Last week, Sarah Clarke, the Advocacy and Policy Manager of Pen International called out the Government’s attempt to whitewash its humans’ rights record when it was highlighting its non-existent commitments to freedom of speech. She was then verbally abused by Alessandro Mangion, the private secretary to the Minister for Foreign Affairs, Carmelo Abela. He called her a “biased shithole”. To make a strong stand against this Government is to be in favour of freedom of speech and a full democracy. For, to make a strong stand against this Government in the name of truth, justice and freedom of speech is to be a “biased shithole”. For this Government does not have these principles embedded in its core, these principles are its enemy.
We want nothing more than to live in a normal democracy: where you are not mocked as being “depressed” or, in sexist terms, a “desperate housewife” for criticising your Government, where you can exercise your freedom of expression without fearing that you are going to lose your job, be sued unfairly, or have political parties, regardless of whether they occupy the Government or the Opposition, systematically lash out at you. We want to live in a country where the law is equal for everybody, where criminals like Konrad Mizzi and Keith Schembri are not protected and endorsed by those in power, but where they are scrutinised and actually put on trial. We want to live in a country where political parties are not football teams, or worst still, religions – where political parties and the Government are accountable to us ordinary citizens, and not us to them. That is what it means to live in a real democracy. That is why we will keep fighting – not just for the rights of those present here tonight and the many, frightened thousands quietly watching at home. We are fighting for our fundamental human rights meaning the rights of every individual in Malta, yes, whether they ‘agree’ with us or not, whether they will assault us or not.

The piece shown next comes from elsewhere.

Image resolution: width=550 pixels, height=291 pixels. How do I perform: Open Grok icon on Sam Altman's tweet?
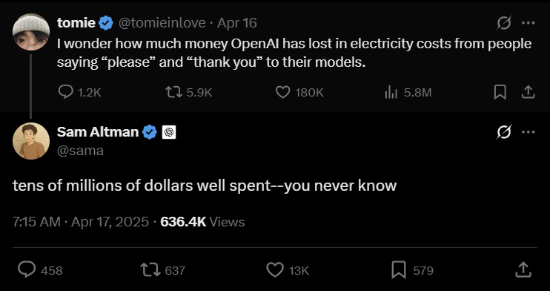[504, 132]
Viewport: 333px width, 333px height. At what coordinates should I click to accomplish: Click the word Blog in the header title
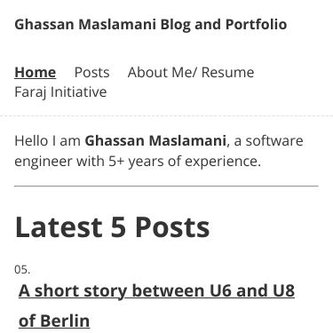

We are here to reject the new “normal” founded in the Golden Years of Joseph Muscat’s Government, where crook became a statesman, where flowers and candles became provocation, where free became oppressed, where murder became trivial, where right became wrong and where evil became good. We are proud to be the “biased shitholes” in the fight for human rights to be upheld in Malta. This is why we will not shut up. Because one life lost in this fight is one life too many.